Öte yandan, videolar Telegram'da yayımlandıktan sonra Facebook ve en önemlisi Twitter gibi daha büyük sosyal medya platformlarına aktarılıyor. Dolayısıyla, Durkheim'ın “Her yerde ve her biçimde tekrarlanan bu imge nasıl olur da zihinde olağanüstü keskin bir şekilde göze çarpmaz?” diye sorduğu gibi, bu videolar devam eden vahşetin göze çarpan birer temsilcisi haline geliyor (s. 222). Her ne kadar videolar Arapça olduğu için sosyal medyanın bahsettiğimiz ritüelistik alanını uluslararası etki ve ortak bir duygulanım alanı olarak yeniden yaratmakta engellere yol açsa da her bir video hızla farklı dillere çevrilerek uluslararası etkileşimi yeniden sağlıyor ve olayları yakından takip edenler arasında toplumsal bir uyum yaratıyor. Videolar yayınlandığı anda kullanıcılar, eylemleri öven ya da kınayan, aynı zamanda Görsel 3'te gösterildiği gibi bunları “meme”lere, yani alaycı görüntülere, dönüştüren farklı paylaşımlarda bulunuyor. Bu anlamda sosyal medya, haberleri ve olayları yaymak için kullanılmasının yanı sıra, sosyal medya platformlarındaki kullanıcıların fiziksel yakınlık sınırlarını veya sanal sınırları aşarak aynı duyguları paylaşabilecekleri ve birbirleriyle empati kurabilecekleri bir alan haline geliyor.
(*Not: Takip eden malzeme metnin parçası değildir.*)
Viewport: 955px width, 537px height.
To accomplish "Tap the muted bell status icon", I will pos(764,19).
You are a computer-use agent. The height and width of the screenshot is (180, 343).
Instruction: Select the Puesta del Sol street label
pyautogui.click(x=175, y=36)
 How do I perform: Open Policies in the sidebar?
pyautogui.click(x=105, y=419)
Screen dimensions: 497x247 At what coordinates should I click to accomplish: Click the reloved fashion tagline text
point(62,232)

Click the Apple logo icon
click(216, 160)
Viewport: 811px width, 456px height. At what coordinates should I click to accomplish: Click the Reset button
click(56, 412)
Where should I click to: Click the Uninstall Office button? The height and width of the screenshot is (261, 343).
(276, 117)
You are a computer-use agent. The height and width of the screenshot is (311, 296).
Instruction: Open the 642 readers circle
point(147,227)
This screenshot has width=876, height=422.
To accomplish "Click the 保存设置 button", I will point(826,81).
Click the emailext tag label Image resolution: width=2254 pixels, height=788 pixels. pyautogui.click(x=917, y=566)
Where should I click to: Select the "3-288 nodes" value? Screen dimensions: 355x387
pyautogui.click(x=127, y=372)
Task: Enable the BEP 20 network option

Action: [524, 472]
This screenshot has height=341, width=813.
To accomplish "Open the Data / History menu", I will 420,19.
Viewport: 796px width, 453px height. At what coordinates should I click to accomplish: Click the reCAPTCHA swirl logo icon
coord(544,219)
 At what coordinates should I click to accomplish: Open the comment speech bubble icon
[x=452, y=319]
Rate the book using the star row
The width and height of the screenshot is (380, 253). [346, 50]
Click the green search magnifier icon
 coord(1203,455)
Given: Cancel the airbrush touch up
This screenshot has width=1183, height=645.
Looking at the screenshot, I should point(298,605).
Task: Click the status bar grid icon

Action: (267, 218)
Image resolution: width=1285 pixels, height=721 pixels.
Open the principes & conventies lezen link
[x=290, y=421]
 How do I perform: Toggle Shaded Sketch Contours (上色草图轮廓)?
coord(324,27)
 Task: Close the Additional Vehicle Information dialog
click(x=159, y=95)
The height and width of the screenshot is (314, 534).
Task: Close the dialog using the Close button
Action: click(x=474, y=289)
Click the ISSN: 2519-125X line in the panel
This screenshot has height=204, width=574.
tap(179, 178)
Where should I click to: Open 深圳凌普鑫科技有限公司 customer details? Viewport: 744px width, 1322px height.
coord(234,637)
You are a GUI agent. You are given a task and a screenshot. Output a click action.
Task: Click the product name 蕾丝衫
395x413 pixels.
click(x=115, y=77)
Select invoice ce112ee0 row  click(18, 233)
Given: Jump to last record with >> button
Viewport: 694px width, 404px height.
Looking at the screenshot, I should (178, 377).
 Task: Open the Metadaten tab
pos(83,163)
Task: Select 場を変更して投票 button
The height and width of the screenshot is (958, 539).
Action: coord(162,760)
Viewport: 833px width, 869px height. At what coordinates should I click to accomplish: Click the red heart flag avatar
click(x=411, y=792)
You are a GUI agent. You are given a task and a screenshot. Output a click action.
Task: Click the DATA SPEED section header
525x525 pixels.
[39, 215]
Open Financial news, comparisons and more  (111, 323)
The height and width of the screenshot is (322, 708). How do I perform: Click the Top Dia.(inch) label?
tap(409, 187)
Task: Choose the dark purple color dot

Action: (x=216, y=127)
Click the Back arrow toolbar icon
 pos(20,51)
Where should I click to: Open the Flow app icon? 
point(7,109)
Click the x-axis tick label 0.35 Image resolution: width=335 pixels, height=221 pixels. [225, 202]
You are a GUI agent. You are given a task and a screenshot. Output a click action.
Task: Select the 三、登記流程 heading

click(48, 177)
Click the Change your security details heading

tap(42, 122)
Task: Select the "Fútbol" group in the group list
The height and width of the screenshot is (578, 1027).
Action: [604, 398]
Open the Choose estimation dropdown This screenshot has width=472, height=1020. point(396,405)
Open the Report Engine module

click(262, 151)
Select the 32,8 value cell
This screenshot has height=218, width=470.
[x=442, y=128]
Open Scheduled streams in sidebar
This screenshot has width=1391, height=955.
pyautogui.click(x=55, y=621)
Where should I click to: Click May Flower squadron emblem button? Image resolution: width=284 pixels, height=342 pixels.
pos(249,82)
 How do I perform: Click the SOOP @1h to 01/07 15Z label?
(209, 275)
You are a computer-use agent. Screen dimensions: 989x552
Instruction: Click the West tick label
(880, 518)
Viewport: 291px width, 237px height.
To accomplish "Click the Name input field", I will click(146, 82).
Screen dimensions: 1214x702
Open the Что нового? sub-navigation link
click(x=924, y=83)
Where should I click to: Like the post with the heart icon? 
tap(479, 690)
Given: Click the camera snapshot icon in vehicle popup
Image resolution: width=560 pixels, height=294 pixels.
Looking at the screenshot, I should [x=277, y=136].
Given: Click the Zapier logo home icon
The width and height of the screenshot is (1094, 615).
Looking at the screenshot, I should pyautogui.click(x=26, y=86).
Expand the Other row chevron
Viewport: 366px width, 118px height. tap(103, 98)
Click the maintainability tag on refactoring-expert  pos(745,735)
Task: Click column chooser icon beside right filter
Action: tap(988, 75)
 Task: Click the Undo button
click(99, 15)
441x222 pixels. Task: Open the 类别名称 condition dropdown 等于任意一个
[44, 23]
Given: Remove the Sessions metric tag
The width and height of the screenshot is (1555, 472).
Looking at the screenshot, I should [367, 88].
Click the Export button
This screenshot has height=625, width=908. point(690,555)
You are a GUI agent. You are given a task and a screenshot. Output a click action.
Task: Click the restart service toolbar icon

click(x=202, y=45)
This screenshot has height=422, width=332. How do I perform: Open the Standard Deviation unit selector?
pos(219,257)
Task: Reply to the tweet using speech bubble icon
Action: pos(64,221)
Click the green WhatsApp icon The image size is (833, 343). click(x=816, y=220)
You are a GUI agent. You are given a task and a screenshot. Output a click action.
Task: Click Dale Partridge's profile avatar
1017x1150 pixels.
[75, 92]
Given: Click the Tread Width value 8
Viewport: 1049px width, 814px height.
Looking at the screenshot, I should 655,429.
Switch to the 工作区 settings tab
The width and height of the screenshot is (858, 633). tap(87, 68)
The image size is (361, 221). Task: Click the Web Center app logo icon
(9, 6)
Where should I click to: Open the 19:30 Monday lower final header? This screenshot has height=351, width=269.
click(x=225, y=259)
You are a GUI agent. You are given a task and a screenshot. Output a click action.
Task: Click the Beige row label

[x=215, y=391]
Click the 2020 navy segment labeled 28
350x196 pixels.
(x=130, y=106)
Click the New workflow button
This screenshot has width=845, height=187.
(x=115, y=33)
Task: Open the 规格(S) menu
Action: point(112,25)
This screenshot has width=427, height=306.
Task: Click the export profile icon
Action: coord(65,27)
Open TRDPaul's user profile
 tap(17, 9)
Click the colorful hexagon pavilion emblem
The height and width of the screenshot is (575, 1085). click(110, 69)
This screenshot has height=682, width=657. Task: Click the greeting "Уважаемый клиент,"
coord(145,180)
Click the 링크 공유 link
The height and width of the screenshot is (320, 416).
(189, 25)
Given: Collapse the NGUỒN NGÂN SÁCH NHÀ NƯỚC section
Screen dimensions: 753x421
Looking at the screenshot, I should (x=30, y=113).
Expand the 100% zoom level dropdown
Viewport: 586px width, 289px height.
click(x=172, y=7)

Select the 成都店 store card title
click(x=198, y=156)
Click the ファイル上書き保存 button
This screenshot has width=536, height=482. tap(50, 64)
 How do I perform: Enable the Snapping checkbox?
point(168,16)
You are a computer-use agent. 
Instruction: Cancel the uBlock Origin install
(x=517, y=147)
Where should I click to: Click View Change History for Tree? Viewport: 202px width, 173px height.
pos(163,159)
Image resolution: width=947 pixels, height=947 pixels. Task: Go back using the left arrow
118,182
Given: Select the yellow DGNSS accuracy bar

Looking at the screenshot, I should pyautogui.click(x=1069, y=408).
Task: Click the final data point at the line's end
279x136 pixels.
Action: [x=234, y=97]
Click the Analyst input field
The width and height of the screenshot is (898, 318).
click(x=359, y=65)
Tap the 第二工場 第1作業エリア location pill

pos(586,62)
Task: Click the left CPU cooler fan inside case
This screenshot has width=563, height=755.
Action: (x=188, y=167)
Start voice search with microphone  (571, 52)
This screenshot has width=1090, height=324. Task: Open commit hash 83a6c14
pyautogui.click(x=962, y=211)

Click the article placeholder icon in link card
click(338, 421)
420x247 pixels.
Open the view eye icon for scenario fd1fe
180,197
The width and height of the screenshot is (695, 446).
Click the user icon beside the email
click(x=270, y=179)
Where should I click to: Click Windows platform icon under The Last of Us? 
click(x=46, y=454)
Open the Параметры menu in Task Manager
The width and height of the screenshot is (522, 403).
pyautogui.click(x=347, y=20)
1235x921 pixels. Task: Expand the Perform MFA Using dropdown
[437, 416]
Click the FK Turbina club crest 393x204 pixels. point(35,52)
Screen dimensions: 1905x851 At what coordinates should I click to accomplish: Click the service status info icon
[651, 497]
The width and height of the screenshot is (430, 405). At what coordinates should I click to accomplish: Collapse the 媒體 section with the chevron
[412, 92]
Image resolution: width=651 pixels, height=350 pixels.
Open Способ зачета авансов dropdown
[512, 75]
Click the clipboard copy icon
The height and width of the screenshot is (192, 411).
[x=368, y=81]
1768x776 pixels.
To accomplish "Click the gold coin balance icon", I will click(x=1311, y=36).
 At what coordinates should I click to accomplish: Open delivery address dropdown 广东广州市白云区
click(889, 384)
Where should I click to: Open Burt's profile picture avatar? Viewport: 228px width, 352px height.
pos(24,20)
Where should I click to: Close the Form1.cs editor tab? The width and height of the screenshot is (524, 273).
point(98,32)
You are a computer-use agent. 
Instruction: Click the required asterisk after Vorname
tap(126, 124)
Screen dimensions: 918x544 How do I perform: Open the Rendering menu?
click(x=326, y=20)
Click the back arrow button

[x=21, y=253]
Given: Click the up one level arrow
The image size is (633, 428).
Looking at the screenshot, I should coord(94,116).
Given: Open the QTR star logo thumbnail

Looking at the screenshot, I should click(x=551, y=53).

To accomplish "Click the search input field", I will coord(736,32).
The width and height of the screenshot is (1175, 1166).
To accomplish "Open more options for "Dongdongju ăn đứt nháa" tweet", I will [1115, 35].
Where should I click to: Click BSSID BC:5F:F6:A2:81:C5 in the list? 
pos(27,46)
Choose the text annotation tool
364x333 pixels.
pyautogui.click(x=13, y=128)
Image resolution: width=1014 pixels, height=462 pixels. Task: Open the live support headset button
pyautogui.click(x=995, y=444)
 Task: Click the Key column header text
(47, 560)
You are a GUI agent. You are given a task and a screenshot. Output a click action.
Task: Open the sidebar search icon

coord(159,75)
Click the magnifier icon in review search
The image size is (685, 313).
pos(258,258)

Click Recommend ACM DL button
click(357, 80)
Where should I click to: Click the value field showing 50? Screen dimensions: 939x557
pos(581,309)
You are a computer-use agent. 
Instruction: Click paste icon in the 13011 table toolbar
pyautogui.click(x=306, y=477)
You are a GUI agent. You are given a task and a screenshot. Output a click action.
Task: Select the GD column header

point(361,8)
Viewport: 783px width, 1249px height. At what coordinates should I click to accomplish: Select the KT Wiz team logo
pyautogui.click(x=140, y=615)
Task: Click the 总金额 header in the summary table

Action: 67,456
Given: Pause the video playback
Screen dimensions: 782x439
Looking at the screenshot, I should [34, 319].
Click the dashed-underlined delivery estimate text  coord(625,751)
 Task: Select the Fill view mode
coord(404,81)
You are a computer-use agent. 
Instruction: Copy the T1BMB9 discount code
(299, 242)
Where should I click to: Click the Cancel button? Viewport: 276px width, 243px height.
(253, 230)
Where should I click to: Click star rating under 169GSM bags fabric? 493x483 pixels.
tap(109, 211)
Görsel 3: I/P Conflict Memes, Quora (https://ipconflictmemes.quora.com/ti-135195543)
Görsel 3, konuya yabancı bir sosyal medya kullanıcısı için sembolik bir değer taşımayabilir. Ancak süregelen mücadeleyi sosyal medya üzerinden takip eden bir kullanıcı için, mezar taşındaki kırmızı ok ve kırmızı başörtülü adam, yapay birer imge olmaktan çıkarak sosyal medyada yaratılan simgesel alanın ayrılmaz bir parçası haline gelmektedir. Yani el-Kassam Tugayları tarafından paylaşılan videolarda İsrail askerlerini ya da tanklarını hedef göstermek için kullanılan kırmızı oklar gibi, bu videoyu diğer savaş videolarından ayıran ve izleyiciyle dinamik ilişki kuran bazı semboller de var:
Görsel 4: AlJazeera Arapça قناة الجزيرة, Youtube (https://www.youtube.com/watch?v=7K3Tg4asQhQ)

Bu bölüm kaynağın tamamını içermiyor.